Last year was anything but predictable for markets across the energy spectrum. While plenty of cross winds may dominate the past 10 months of 2023, all signs point to an abatement in the spectacular pricing updrafts that characterized 2022.
This is an off year politically, so “expensive” gasoline prices may not dominate the political discourse to the same extent that one might expect in 2024. But strategic petroleum reserve (SPR) sales, changing gasoline prices and efforts to ban fossil fuels will still be very much in the news.
Putting caution at bay and fully recognizing that prognostication in oil and gasoline beyond 30 days smacks more of witchcraft than true scholarship, here are some items to watch for in 2023:
- U.S. gasoline prices will once again command center stage and elicit laser-like political focus on the national average. 2023 has a fabric much like the “Arab Spring” years of 2011-2014, with high-priced crude. But whereas physical traders and speculators pushed gasoline into elliptical orbits versus crude benchmarks in 2022, for fear of what Russian President Vladimir Putin might do, a more temperate response is likely this year. After a provocative spring start, gasoline should once again take its rightful place as the third most profitable finished product out of refineries, with diesel and jet fuel affording much better returns.
- OPIS sees the 2023 national gasoline price averaging somewhere between $3.39-$3.43 per gallon, which is down from an aggregate level just below $3.97/gallon in 2022. Diversity will be plentiful with West Coast prices often $1/gallon or even $2/gallon above the more pedestrian national norm.
- U.S. gasoline consumption won’t approach the 9.3 million barrels per day annual numbers that were common from 2016 through 2019. A reasonable annual average is 8.7 million barrels/day or about 365 million gallons per diem. That projection takes into consideration a shallow recession and speaks to the “stickiness” of the work-from-home phenomenon.
- Politicians and economic evangelists will blare the trumpets of energy price deflation. Somewhere between the middle of the first quarter and the end of the second quarter, U.S. gas prices may be 30% or more below 2022 figures.
- Talk of diesel fuel shortages might linger through much of the first quarter, but diesel should lose some luster in the middle portion of 2023. Increased output from an expanded Exxon refinery in Beaumont. Louisiana, should combine with about 2 million barrels per day of new overseas refining to make more diesel available ahead of next winter. Most of the $5 and $6/gallon street placards will give way to a price sign that begins with a 4.
- The buzz in convenience-store mergers and acquisitions will revolve around major refiner interest in retail networks. BP has barely scratched the surface in building its North American retail network, and we suspect that Shell will have multiple purchase announcements as the multinational major looks to put perhaps 5,000 stations into its stable. Phillips 66 and Motiva are likely to step up their efforts to forge joint ventures. The common theme: Refiners want dedicated channels for their gasoline output going forward.

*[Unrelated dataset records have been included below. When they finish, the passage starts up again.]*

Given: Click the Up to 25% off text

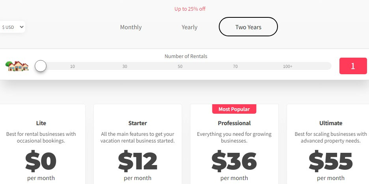Looking at the screenshot, I should coord(190,9).
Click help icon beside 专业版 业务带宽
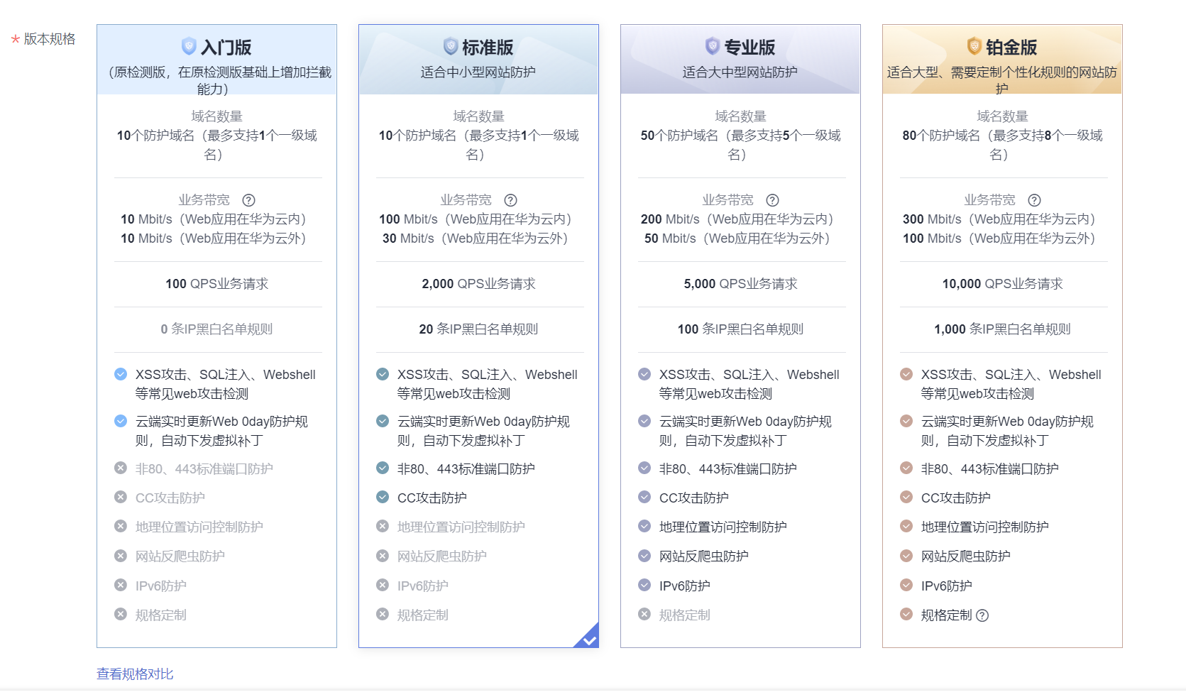The width and height of the screenshot is (1186, 697). (x=772, y=200)
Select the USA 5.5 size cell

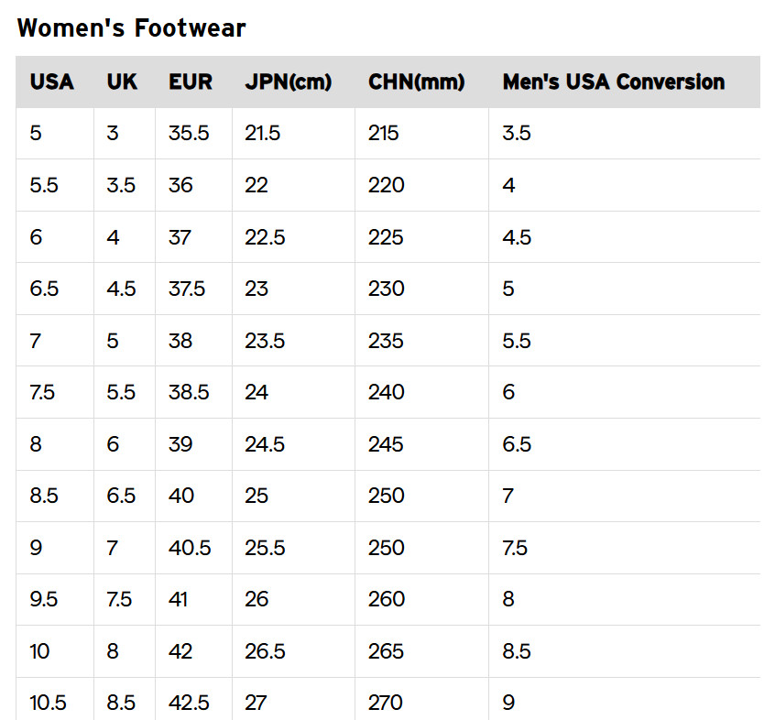tap(44, 185)
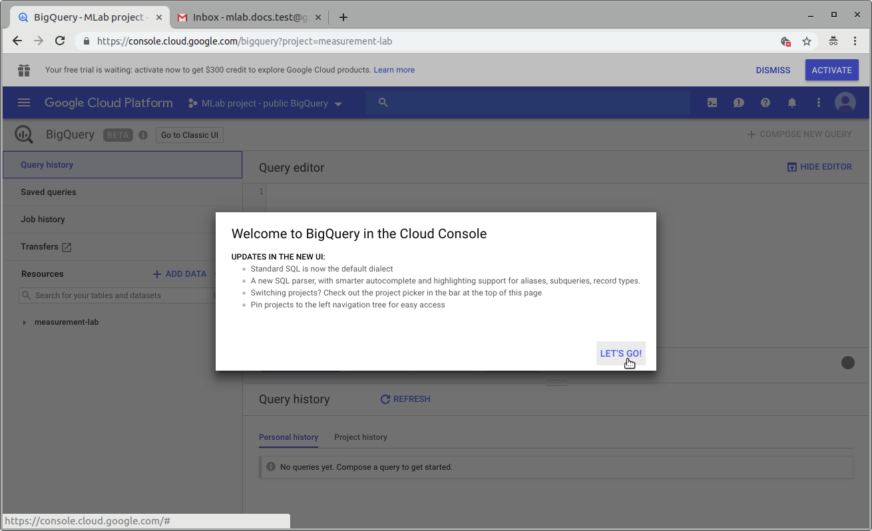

- Talk of global refining shortages will fade. OPIS estimates that the U.S. will add just shy of 500,000 barrels/day of refining capacity by the driving season, and the offshore additions amount to over 3 million barrels of new complex refining, with major additions in Mexico, Nigeria, Oman, Kuwait, Saudi Arabia and China. Many of these new facilities will occasionally send gasoline or diesel to coastal markets in the United States.
- Premium gasoline will continue to fetch a larger and larger “premium” to regular gas. Twenty years ago, purchases of 92-93 octane motor fuel were priced 10-15 cents per gallon above 87 octane but contemporary spreads are 70-80 cents per gallon. Don’t expect that to fade.